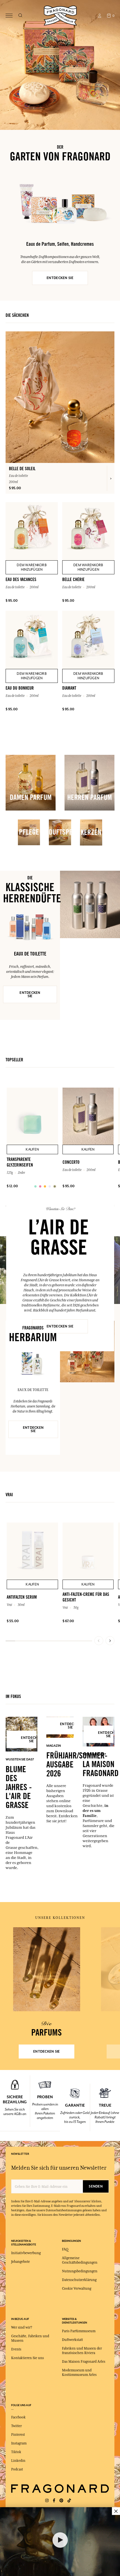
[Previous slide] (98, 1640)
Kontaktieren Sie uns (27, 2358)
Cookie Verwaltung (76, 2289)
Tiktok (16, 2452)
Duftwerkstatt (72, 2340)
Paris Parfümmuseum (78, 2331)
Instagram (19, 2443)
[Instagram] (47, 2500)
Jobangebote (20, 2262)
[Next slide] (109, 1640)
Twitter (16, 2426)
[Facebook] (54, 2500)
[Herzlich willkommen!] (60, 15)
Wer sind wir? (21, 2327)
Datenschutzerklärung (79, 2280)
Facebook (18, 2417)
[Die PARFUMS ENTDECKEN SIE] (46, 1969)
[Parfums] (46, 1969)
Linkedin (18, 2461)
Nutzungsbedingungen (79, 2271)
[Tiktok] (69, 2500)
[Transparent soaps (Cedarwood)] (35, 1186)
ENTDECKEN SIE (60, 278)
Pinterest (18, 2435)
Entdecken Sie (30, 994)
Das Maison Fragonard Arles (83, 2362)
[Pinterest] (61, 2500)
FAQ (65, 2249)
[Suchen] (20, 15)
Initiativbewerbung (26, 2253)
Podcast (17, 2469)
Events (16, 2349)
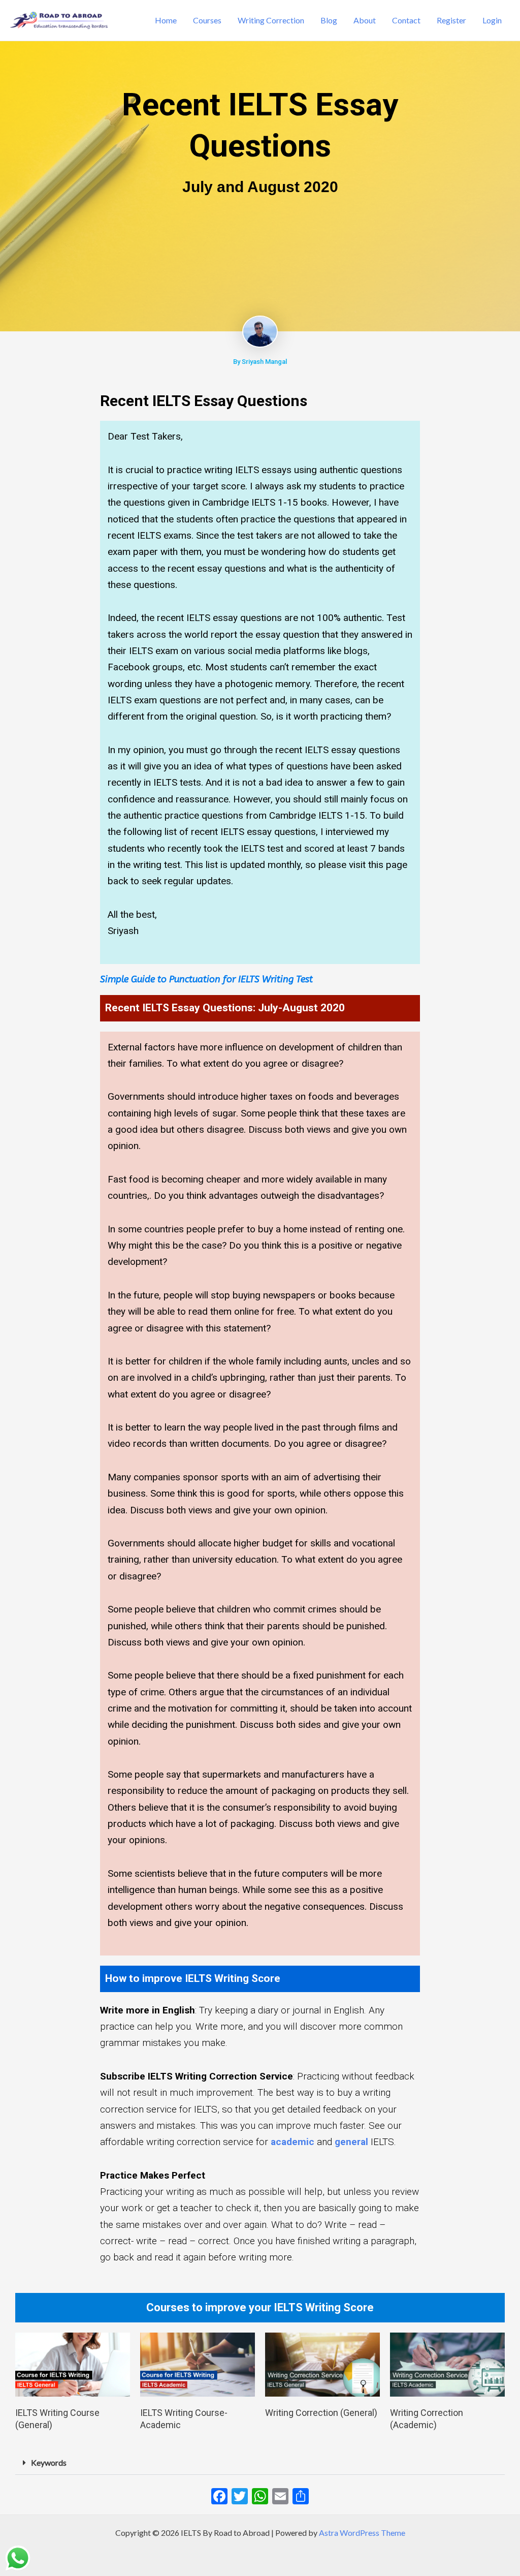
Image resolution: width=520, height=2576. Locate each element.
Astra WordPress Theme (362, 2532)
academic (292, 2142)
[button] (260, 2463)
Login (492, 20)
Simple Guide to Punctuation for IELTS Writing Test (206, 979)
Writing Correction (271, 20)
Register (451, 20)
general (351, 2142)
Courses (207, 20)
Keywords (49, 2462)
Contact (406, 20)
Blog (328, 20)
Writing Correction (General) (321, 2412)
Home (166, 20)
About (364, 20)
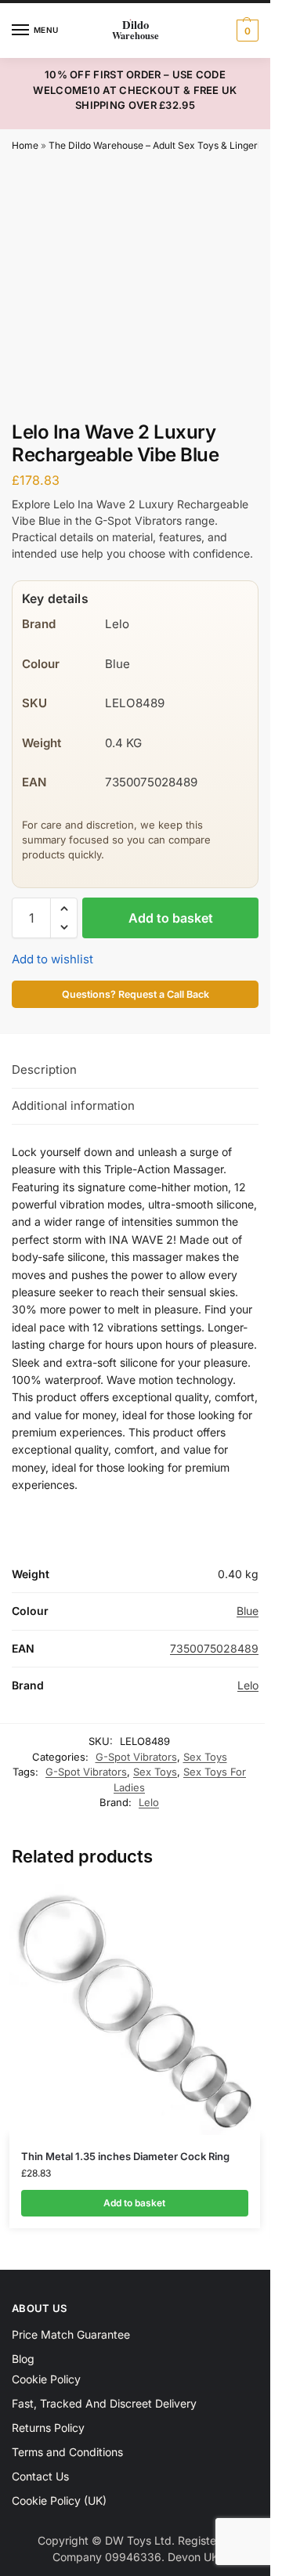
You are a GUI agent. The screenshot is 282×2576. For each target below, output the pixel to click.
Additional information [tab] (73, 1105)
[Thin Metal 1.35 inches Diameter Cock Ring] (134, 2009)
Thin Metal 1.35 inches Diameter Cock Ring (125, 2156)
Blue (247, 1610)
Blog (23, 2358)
################
## What to produce
Leaving out every picture, repeat exactly the lines of the records from the start through the line that has "Facebook (18, 2417)".

## Reply to the exercise
[Previous slide] (98, 1640)
Kontaktieren Sie uns (27, 2358)
Cookie Verwaltung (76, 2289)
Tiktok (16, 2452)
Duftwerkstatt (72, 2340)
Paris Parfümmuseum (78, 2331)
Instagram (19, 2443)
[Instagram] (47, 2500)
Jobangebote (20, 2262)
[Next slide] (109, 1640)
Twitter (16, 2426)
[Facebook] (54, 2500)
[Herzlich willkommen!] (60, 15)
Wer sind wir? (21, 2327)
Datenschutzerklärung (79, 2280)
Facebook (18, 2417)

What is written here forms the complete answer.